WHAT YOU ARE ASKED TO DO:
Copy the records verbatim, starting at the line that contains "Where should I click to: Click date" and ending at the line that contains "Action: 206,415", with both of those lines included.

RECORDS PROVIDED:
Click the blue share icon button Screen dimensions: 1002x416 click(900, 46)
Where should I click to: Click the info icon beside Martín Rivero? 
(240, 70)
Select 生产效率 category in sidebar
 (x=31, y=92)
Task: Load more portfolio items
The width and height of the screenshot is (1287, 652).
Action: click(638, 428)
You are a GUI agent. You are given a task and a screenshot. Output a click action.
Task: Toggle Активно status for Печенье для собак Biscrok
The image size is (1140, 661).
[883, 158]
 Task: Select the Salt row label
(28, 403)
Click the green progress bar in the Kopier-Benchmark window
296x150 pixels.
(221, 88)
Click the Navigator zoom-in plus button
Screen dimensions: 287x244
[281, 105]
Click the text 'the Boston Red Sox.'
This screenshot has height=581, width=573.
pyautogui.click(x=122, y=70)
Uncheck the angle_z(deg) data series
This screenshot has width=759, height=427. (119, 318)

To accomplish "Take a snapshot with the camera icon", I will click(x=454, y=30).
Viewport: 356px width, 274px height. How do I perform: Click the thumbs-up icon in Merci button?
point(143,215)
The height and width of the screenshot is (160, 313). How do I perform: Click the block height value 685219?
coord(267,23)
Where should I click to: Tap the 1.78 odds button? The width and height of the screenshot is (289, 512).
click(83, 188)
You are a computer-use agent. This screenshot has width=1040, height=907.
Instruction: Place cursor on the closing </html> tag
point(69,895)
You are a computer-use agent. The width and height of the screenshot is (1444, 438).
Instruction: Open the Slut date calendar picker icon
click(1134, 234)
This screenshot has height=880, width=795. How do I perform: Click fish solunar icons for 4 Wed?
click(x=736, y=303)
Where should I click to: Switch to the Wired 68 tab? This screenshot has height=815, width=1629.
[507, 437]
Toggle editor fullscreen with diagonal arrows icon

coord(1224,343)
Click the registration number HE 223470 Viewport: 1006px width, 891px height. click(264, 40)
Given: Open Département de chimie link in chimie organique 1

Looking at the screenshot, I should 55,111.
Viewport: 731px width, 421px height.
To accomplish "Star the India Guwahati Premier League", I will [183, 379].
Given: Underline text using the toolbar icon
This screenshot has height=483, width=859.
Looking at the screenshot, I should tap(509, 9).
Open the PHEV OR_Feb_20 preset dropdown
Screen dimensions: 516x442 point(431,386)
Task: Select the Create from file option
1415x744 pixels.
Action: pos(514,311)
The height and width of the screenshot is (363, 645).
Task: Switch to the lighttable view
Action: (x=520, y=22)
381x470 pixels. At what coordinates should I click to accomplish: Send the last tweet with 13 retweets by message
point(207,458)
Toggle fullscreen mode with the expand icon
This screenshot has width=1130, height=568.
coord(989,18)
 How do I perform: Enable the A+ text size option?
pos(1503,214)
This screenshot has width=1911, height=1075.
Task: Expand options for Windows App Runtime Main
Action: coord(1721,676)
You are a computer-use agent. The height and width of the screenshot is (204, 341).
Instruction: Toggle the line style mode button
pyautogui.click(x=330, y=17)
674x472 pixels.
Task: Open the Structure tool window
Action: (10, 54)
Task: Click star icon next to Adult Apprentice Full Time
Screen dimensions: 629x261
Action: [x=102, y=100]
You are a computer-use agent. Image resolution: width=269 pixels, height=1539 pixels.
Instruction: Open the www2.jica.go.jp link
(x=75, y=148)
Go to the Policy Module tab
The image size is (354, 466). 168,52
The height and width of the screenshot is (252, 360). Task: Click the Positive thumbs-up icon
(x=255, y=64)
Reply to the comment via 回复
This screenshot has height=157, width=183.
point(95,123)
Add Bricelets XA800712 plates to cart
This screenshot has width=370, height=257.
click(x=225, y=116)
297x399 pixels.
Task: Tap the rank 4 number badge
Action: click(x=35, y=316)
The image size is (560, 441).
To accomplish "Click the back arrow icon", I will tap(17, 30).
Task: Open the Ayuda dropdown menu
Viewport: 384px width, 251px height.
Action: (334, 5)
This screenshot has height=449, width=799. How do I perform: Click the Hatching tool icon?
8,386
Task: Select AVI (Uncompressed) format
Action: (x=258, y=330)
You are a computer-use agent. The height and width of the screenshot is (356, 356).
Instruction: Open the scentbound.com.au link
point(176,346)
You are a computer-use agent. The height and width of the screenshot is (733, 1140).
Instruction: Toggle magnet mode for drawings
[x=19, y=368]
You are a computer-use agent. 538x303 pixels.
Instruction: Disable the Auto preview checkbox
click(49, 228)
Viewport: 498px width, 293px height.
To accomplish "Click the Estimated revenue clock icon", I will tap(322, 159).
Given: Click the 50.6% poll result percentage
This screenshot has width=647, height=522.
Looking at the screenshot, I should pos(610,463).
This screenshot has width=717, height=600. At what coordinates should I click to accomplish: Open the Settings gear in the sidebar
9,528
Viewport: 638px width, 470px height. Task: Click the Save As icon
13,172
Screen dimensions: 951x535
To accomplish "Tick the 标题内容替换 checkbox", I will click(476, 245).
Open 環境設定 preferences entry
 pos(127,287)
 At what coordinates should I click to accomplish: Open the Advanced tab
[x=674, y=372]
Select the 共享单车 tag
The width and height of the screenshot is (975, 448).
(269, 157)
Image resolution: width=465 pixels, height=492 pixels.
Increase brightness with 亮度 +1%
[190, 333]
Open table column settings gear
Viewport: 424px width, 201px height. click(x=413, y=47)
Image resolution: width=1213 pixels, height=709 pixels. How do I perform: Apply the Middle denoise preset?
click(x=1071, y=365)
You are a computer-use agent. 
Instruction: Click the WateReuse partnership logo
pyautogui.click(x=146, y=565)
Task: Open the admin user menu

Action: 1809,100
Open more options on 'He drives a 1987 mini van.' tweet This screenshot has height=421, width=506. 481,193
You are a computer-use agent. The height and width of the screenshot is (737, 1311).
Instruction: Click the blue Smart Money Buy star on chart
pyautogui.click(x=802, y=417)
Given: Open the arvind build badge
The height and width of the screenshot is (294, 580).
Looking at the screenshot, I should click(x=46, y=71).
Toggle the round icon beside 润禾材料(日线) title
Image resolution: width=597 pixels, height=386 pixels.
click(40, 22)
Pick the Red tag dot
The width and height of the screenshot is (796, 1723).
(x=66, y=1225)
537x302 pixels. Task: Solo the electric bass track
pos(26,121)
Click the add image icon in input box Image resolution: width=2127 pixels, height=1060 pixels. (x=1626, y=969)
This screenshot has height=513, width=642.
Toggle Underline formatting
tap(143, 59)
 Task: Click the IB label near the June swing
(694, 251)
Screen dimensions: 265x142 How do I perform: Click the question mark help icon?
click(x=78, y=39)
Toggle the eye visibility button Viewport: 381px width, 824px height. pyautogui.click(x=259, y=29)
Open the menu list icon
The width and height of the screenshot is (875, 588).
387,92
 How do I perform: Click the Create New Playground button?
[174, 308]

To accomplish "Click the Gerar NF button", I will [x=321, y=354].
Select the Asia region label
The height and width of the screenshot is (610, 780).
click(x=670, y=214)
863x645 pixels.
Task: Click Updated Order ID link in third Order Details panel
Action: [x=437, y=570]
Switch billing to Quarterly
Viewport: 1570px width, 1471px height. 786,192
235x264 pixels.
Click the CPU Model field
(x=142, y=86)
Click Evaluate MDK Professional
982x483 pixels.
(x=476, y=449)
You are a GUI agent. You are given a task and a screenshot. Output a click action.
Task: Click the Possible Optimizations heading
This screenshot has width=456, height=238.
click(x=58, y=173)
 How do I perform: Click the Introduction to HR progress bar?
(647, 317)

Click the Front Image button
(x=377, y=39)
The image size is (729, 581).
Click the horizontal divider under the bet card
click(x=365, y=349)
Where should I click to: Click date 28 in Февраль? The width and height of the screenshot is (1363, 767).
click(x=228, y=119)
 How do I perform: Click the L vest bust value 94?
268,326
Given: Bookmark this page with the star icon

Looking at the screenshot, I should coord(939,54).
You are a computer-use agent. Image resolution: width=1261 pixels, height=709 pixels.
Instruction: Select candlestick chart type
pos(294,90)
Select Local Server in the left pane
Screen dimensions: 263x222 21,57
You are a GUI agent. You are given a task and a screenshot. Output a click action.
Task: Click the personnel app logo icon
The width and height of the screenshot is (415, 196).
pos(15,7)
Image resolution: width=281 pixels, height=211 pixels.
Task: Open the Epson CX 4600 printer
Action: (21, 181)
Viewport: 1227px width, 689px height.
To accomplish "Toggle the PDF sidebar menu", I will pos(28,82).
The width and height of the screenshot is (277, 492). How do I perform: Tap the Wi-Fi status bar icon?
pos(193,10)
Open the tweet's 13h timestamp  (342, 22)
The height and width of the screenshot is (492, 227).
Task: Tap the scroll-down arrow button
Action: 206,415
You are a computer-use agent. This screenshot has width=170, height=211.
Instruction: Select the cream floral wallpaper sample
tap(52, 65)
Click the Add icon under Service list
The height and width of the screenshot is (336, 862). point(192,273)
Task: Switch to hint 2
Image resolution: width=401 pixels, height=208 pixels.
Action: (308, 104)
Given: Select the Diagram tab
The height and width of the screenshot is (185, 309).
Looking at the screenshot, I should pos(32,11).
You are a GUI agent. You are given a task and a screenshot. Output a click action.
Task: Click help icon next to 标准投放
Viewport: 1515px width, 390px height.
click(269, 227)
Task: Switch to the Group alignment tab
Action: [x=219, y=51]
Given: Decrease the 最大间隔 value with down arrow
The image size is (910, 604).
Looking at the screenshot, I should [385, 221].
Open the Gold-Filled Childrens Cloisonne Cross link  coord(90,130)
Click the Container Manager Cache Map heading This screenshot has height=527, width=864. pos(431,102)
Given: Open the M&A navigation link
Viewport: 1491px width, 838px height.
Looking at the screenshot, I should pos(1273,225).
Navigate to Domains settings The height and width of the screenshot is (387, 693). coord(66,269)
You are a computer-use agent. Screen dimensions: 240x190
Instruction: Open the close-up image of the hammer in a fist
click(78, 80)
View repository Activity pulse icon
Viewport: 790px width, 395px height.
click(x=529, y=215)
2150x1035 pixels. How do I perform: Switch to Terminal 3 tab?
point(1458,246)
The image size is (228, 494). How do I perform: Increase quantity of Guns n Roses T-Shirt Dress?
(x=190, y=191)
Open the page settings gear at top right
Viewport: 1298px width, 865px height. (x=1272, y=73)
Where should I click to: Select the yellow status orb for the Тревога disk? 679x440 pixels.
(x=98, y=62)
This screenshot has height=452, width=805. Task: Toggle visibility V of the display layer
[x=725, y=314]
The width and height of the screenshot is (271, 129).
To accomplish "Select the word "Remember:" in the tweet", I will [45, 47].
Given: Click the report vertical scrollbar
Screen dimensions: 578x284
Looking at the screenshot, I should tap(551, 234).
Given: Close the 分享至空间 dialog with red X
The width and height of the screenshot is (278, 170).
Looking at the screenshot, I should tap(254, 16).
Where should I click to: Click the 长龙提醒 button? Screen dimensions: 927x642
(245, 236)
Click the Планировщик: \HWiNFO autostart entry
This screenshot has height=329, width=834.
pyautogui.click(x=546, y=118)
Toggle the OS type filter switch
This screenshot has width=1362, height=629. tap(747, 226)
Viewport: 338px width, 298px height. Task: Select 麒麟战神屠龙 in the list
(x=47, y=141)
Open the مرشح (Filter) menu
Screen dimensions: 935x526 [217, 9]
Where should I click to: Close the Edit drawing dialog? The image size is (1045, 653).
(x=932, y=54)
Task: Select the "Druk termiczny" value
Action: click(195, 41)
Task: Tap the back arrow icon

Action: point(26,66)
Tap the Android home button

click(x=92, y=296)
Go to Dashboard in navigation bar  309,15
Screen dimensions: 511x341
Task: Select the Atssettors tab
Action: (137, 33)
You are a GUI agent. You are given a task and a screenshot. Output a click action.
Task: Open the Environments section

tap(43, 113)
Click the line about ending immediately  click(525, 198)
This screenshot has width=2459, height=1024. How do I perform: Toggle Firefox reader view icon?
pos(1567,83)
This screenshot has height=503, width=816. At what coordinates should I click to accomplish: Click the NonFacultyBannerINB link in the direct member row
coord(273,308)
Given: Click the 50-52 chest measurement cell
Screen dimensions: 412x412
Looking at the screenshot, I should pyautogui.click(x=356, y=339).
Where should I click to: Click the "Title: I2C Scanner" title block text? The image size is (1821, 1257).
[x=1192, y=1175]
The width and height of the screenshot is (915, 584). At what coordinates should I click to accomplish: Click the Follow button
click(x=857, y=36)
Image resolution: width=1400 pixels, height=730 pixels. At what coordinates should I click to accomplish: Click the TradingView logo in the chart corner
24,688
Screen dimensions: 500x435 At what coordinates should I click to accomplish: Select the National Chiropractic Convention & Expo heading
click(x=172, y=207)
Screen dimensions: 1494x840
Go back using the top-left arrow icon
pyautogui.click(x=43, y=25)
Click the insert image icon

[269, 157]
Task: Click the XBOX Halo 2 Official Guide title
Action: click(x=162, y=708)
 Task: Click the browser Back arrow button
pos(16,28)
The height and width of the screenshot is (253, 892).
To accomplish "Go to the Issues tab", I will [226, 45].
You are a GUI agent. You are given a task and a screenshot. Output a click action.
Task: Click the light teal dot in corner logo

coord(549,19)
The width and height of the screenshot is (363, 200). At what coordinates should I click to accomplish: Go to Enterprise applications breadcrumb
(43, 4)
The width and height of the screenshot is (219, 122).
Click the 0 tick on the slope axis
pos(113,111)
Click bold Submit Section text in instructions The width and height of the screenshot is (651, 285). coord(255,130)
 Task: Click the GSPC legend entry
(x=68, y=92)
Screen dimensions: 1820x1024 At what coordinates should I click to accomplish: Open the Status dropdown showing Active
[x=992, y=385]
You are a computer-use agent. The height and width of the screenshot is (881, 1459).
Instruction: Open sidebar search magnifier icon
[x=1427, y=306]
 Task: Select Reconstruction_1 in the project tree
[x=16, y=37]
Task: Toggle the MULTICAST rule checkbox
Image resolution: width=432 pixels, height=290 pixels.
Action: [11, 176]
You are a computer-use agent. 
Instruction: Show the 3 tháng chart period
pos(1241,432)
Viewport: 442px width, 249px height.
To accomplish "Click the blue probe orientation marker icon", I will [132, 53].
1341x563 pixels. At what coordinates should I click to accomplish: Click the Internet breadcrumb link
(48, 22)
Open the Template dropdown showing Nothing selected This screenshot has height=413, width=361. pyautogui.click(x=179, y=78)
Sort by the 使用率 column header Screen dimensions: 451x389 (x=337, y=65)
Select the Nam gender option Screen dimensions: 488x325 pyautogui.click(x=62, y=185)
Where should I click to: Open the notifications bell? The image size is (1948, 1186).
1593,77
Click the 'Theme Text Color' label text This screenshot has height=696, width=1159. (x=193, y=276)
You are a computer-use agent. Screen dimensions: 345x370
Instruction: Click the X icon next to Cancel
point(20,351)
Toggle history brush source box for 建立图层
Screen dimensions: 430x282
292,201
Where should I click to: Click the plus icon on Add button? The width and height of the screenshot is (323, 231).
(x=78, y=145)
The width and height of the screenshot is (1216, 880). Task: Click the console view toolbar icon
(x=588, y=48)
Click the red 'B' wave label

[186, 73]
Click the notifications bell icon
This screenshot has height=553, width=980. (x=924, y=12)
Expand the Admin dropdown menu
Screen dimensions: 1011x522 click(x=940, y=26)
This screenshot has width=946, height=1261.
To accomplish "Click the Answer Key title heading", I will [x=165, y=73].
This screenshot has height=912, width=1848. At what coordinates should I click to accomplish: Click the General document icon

OUTPUT OF THE EXERCISE:
Where should I click to: Click date 28 in Февраль? The width and height of the screenshot is (1363, 767).
click(x=228, y=119)
 How do I perform: Click the L vest bust value 94?
268,326
Given: Bookmark this page with the star icon

Looking at the screenshot, I should coord(939,54).
You are a computer-use agent. Image resolution: width=1261 pixels, height=709 pixels.
Instruction: Select candlestick chart type
pos(294,90)
Select Local Server in the left pane
Screen dimensions: 263x222 21,57
You are a GUI agent. You are given a task and a screenshot. Output a click action.
Task: Click the personnel app logo icon
The width and height of the screenshot is (415, 196).
pos(15,7)
Image resolution: width=281 pixels, height=211 pixels.
Task: Open the Epson CX 4600 printer
Action: (21, 181)
Viewport: 1227px width, 689px height.
To accomplish "Toggle the PDF sidebar menu", I will pos(28,82).
The width and height of the screenshot is (277, 492). How do I perform: Tap the Wi-Fi status bar icon?
pos(193,10)
Open the tweet's 13h timestamp  (342, 22)
The height and width of the screenshot is (492, 227).
Task: Tap the scroll-down arrow button
Action: 206,415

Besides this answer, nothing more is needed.